Entries from a data collection:

** START **

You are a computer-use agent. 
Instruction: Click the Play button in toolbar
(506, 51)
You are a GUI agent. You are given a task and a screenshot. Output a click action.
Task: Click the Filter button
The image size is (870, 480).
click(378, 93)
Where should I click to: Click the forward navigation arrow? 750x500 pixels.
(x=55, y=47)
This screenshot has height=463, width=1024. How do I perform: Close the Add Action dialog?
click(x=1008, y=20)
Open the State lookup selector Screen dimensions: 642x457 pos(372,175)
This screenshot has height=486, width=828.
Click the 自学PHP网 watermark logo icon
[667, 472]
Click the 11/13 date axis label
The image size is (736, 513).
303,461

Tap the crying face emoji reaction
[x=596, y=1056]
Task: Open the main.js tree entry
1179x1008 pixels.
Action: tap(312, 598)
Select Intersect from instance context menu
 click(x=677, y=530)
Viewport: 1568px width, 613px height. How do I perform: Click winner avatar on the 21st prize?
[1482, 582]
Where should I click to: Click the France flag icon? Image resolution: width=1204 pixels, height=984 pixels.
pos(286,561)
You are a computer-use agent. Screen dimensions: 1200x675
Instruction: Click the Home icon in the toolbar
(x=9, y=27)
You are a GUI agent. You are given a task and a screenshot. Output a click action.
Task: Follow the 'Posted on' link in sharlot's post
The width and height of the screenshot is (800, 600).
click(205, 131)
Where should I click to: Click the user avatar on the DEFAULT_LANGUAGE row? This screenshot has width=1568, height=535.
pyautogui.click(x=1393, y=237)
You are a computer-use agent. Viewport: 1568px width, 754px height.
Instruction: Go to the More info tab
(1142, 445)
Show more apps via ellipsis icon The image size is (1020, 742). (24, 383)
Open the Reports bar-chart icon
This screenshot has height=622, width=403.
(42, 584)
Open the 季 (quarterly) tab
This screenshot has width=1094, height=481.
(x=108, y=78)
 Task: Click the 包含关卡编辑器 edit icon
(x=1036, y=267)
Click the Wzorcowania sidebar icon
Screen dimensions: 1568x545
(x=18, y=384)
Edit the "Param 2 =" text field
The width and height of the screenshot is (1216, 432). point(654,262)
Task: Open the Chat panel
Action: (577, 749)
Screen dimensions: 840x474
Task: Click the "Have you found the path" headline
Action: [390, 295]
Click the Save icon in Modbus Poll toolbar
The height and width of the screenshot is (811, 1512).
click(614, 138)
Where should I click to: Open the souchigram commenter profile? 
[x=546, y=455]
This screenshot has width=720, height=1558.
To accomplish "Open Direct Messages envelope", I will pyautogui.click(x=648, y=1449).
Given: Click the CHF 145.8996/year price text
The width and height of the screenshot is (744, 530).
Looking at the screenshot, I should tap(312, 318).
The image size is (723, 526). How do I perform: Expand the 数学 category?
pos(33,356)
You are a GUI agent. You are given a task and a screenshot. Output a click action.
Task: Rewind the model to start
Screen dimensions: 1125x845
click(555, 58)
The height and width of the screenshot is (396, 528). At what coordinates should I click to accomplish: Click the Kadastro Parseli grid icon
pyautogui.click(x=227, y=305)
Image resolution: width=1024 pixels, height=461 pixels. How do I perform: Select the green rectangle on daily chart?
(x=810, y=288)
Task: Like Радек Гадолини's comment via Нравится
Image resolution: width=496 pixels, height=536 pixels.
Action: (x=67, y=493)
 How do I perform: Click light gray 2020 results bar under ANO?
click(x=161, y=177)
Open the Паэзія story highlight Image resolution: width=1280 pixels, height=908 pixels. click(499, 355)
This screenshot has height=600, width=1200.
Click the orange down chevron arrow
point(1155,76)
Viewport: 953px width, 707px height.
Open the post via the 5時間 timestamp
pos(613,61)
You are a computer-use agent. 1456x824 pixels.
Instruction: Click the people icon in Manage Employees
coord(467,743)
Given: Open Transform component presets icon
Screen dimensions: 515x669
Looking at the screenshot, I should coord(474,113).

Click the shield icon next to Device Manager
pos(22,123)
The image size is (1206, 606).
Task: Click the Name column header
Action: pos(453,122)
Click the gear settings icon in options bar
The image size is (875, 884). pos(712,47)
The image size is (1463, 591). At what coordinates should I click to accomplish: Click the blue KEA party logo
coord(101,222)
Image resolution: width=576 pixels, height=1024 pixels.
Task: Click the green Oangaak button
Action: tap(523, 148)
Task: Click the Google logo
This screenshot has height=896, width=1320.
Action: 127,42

** END **

Rewrite the entries from the line containing "This screenshot has height=486, width=828." through the line containing "(x=9, y=27)", changing "crying face" to "laughing face" and leaving everything else as it is.

This screenshot has height=486, width=828.
Click the 自学PHP网 watermark logo icon
[667, 472]
Click the 11/13 date axis label
The image size is (736, 513).
303,461

Tap the laughing face emoji reaction
[x=596, y=1056]
Task: Open the main.js tree entry
1179x1008 pixels.
Action: tap(312, 598)
Select Intersect from instance context menu
 click(x=677, y=530)
Viewport: 1568px width, 613px height. How do I perform: Click winner avatar on the 21st prize?
[1482, 582]
Where should I click to: Click the France flag icon? Image resolution: width=1204 pixels, height=984 pixels.
pos(286,561)
You are a computer-use agent. Screen dimensions: 1200x675
Instruction: Click the Home icon in the toolbar
(x=9, y=27)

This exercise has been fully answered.